Objective ->
Retype the rows from the line containing "Vote Now (523, 2237)" up to and including the line containing "Press release - World", character for character.

Items ->
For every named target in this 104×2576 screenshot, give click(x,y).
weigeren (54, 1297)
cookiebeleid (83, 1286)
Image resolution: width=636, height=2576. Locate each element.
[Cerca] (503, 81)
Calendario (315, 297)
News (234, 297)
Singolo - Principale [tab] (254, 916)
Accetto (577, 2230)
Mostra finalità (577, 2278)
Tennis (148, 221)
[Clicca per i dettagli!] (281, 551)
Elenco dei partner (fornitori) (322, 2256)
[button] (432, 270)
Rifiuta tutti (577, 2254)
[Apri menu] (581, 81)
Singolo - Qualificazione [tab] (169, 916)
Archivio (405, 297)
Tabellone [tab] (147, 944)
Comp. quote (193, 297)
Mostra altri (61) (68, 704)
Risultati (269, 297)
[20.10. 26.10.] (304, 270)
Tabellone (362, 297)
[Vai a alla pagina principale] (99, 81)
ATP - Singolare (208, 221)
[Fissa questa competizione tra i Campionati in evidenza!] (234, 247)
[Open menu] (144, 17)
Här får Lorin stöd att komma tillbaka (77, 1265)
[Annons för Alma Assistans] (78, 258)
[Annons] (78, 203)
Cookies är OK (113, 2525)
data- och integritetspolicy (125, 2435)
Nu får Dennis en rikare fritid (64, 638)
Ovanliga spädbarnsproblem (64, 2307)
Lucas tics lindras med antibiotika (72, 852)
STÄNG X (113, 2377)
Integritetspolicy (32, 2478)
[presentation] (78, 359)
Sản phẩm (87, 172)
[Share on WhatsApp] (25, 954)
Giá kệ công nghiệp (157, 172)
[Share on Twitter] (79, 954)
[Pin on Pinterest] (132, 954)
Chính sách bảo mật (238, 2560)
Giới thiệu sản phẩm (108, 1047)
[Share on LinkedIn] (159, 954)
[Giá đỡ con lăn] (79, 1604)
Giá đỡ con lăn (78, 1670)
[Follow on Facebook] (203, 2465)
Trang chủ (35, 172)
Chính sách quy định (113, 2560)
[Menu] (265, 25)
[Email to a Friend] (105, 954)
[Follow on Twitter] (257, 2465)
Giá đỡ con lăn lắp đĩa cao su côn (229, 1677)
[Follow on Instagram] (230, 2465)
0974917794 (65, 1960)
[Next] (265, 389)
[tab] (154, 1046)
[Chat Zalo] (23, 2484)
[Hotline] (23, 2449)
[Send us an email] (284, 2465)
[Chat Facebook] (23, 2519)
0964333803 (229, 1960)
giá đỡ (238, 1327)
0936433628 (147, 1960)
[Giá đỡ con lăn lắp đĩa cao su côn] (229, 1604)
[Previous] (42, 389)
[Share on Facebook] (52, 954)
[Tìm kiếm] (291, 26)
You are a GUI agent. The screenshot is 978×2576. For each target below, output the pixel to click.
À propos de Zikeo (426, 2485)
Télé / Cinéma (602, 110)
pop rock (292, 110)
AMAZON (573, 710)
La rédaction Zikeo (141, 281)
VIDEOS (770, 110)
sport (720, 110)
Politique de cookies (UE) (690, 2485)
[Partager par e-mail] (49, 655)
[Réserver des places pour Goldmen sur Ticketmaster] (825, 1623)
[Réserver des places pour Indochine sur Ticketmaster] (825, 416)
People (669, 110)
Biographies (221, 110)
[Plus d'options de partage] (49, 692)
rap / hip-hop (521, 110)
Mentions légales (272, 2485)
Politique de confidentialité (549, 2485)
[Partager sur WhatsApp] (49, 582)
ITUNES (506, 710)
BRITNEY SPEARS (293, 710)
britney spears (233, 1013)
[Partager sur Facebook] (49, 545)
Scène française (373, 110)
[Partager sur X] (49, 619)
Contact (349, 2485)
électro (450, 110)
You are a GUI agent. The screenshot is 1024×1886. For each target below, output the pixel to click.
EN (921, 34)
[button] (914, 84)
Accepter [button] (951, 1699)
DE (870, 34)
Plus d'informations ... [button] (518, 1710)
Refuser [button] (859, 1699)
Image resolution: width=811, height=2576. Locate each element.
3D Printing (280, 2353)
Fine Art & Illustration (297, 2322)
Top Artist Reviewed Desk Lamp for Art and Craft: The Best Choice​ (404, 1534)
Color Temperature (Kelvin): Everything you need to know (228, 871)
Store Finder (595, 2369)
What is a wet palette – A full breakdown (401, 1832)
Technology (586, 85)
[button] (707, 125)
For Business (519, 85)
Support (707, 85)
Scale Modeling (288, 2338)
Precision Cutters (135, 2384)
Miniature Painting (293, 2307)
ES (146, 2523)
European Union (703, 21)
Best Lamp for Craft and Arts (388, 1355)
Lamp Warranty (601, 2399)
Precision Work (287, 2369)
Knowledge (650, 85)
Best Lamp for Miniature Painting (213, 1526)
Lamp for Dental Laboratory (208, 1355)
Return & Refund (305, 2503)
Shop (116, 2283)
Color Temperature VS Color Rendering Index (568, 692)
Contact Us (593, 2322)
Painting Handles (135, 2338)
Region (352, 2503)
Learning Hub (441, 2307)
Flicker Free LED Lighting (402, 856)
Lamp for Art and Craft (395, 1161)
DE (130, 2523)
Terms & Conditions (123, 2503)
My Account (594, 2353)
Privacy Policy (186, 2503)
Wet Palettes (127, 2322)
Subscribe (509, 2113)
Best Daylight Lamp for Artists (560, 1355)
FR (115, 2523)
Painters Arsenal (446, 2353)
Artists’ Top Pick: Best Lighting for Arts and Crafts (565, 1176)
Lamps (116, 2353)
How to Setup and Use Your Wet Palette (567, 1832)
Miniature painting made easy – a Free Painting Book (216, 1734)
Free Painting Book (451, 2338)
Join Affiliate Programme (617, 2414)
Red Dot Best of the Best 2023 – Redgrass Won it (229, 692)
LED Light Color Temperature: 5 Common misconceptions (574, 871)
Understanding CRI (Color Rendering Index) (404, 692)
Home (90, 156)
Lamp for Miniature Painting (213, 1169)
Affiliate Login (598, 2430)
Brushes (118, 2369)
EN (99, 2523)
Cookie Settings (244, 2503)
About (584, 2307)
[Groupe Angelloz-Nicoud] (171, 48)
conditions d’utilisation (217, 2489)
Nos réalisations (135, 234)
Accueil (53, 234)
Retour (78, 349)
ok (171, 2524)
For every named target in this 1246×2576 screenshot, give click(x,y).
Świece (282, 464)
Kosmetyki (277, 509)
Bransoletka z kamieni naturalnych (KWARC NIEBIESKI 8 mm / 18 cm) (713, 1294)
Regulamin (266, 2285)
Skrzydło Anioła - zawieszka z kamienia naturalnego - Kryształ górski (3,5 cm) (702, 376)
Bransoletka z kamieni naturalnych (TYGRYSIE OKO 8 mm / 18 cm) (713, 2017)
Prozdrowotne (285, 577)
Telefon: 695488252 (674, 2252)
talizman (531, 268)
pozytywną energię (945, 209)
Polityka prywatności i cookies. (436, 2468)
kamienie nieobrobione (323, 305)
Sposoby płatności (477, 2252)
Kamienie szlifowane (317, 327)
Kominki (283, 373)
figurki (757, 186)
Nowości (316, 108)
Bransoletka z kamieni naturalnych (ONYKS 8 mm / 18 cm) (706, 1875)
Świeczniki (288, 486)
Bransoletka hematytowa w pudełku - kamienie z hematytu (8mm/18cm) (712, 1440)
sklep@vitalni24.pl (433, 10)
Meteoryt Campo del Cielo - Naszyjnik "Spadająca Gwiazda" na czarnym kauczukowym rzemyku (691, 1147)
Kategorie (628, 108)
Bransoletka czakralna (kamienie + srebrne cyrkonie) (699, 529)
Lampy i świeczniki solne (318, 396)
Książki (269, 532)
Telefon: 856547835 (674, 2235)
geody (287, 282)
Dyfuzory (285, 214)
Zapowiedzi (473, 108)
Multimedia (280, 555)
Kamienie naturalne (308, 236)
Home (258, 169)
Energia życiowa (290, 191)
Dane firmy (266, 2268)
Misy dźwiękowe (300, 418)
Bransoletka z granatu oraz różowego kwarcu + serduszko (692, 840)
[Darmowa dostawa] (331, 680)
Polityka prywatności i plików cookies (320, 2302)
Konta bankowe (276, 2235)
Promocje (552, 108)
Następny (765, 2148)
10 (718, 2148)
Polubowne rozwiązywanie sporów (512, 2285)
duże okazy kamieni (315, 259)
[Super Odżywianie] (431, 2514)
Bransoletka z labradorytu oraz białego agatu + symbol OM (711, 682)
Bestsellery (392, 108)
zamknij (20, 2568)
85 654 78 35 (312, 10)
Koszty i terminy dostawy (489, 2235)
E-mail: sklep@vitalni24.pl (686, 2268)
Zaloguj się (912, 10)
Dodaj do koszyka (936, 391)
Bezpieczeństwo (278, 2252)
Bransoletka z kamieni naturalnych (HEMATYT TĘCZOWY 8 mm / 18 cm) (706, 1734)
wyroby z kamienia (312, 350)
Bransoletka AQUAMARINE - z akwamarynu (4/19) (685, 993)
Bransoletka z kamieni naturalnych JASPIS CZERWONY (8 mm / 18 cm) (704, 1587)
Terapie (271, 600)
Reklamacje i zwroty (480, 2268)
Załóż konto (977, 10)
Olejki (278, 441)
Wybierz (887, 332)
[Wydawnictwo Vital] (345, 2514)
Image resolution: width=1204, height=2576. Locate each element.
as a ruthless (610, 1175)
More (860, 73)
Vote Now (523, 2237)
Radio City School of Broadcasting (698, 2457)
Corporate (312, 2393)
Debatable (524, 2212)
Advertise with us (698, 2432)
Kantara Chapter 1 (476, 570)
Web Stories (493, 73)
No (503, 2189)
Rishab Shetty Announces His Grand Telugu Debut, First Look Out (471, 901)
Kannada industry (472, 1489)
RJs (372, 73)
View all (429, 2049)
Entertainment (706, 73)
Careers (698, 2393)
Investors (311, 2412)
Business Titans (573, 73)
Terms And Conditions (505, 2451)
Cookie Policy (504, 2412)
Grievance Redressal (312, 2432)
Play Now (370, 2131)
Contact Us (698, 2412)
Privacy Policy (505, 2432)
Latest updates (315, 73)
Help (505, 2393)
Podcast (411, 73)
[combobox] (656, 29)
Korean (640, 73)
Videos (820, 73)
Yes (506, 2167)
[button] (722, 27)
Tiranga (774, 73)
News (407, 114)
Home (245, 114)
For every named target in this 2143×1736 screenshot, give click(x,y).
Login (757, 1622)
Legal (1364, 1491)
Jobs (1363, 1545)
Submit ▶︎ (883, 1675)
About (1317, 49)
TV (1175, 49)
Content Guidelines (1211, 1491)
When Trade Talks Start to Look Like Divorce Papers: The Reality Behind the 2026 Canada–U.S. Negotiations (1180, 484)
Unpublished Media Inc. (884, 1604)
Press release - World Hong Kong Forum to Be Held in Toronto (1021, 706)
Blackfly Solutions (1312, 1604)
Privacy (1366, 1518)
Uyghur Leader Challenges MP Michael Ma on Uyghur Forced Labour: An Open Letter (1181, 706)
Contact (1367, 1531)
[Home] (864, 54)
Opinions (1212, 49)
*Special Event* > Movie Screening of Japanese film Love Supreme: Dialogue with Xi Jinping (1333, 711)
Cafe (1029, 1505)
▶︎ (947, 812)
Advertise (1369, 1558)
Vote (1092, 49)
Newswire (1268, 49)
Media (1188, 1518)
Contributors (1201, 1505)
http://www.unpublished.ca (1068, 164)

Solution to the problem ->
Vote Now (523, 2237)
Radio City School of Broadcasting (698, 2457)
Corporate (312, 2393)
Debatable (524, 2212)
Advertise with us (698, 2432)
Kantara Chapter 1 (476, 570)
Web Stories (493, 73)
No (503, 2189)
Rishab Shetty Announces His Grand Telugu Debut, First Look Out (471, 901)
Kannada industry (472, 1489)
RJs (372, 73)
View all (429, 2049)
Entertainment (706, 73)
Careers (698, 2393)
Investors (311, 2412)
Business Titans (573, 73)
Terms And Conditions (505, 2451)
Cookie Policy (504, 2412)
Grievance Redressal (312, 2432)
Play Now (370, 2131)
Contact Us (698, 2412)
Privacy Policy (505, 2432)
Latest updates (315, 73)
Help (505, 2393)
Podcast (411, 73)
[combobox] (656, 29)
Korean (640, 73)
Videos (820, 73)
Yes (506, 2167)
[button] (722, 27)
Tiranga (774, 73)
News (407, 114)
Home (245, 114)
For every named target in this 2143×1736 screenshot, give click(x,y).
Login (757, 1622)
Legal (1364, 1491)
Jobs (1363, 1545)
Submit ▶︎ (883, 1675)
About (1317, 49)
TV (1175, 49)
Content Guidelines (1211, 1491)
When Trade Talks Start to Look Like Divorce Papers: The Reality Behind the 2026 Canada–U.S. Negotiations (1180, 484)
Unpublished Media Inc. (884, 1604)
Press release - World Hong Kong Forum to Be Held in Toronto (1021, 706)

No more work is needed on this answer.